The function `cxJsonArraySize()` returns the number of items in an array value,
which can be accessed via index with `cxJsonArrGet()` or via an iterator created with `cxJsonArrIter()`.
An element can be removed from an array with `cxJsonArrRemove()`.
The function `cxJsonObjGet()` returns the member in a JSON object associated with the specified `name`.
To remove a member, use `cxJsonObjRemove()`.

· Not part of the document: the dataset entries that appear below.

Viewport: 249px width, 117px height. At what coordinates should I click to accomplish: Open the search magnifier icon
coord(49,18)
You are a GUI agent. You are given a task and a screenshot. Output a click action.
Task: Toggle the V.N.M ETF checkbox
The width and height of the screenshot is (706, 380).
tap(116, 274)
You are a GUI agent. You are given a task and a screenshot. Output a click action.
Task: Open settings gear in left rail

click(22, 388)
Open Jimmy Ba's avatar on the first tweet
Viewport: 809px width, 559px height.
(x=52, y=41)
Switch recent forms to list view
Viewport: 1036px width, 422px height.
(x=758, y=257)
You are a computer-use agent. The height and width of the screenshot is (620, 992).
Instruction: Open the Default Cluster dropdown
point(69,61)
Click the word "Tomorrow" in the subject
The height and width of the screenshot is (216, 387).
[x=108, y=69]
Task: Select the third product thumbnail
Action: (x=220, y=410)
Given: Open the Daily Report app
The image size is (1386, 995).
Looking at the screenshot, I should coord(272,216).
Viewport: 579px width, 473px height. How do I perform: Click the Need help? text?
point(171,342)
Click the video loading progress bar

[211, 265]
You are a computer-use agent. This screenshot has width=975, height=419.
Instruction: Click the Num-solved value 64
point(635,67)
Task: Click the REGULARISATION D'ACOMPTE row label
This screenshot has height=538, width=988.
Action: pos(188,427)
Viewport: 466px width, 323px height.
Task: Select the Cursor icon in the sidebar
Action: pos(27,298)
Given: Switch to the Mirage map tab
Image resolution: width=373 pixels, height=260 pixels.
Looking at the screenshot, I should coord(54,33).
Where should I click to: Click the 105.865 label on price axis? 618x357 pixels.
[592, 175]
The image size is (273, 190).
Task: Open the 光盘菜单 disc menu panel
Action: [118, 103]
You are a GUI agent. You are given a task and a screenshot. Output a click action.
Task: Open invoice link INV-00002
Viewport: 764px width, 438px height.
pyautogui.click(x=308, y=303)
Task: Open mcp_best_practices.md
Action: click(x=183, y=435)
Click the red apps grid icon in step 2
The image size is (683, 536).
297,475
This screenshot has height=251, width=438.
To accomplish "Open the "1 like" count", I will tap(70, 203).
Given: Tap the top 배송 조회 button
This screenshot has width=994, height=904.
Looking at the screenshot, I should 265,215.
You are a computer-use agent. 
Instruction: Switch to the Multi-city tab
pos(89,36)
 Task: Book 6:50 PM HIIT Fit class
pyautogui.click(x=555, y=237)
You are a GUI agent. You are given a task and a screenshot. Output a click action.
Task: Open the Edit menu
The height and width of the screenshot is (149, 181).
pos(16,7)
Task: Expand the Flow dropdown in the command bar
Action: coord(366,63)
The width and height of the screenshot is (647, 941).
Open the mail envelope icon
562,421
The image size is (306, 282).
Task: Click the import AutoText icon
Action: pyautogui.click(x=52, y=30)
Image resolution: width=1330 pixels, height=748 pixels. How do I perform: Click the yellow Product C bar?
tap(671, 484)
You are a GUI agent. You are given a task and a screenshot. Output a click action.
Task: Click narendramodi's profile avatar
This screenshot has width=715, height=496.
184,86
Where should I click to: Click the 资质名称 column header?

> Both `cxJsonArrGet()` and `cxJsonObjGet()` are safe regarding access to non-existing values.
>
> When `cxJsonArrGet()` is used with an out-of-bounds index, or `cxJsonObjGet()` is used with a non-existent name,
> they return a JSON value, that returns `false` for any `cxJsonIsXYZ()` function.
>
> This is **not** the case for `cxJsonArrRemove()` and `cxJsonObjRemove()`, which return `NULL` in that case.
> If you don't have full control over the JSON data, you should always check the datatype of a value first before accessing it.
>{style="note"}
## Compare Values
```C
#include <cx/json.h>
int cxJsonCompare(const CxJsonValue *value,
const CxJsonValue *other);
```
The function `cxJsonCompare()` performs a deep comparison of two JSON values.
It returns zero if both values are equal except for the order of object members.
When the values are not equal, the return-value is an unspecified non-zero value.
## Deallocate Memory
```C
#include <cx/json.h>
void cxJsonValueFree(CxJsonValue *value);
```
Once a JSON value is not needed anymore, the memory can be deallocated with `cxJsonValueFree()`.
Nested values are also recursively deallocated.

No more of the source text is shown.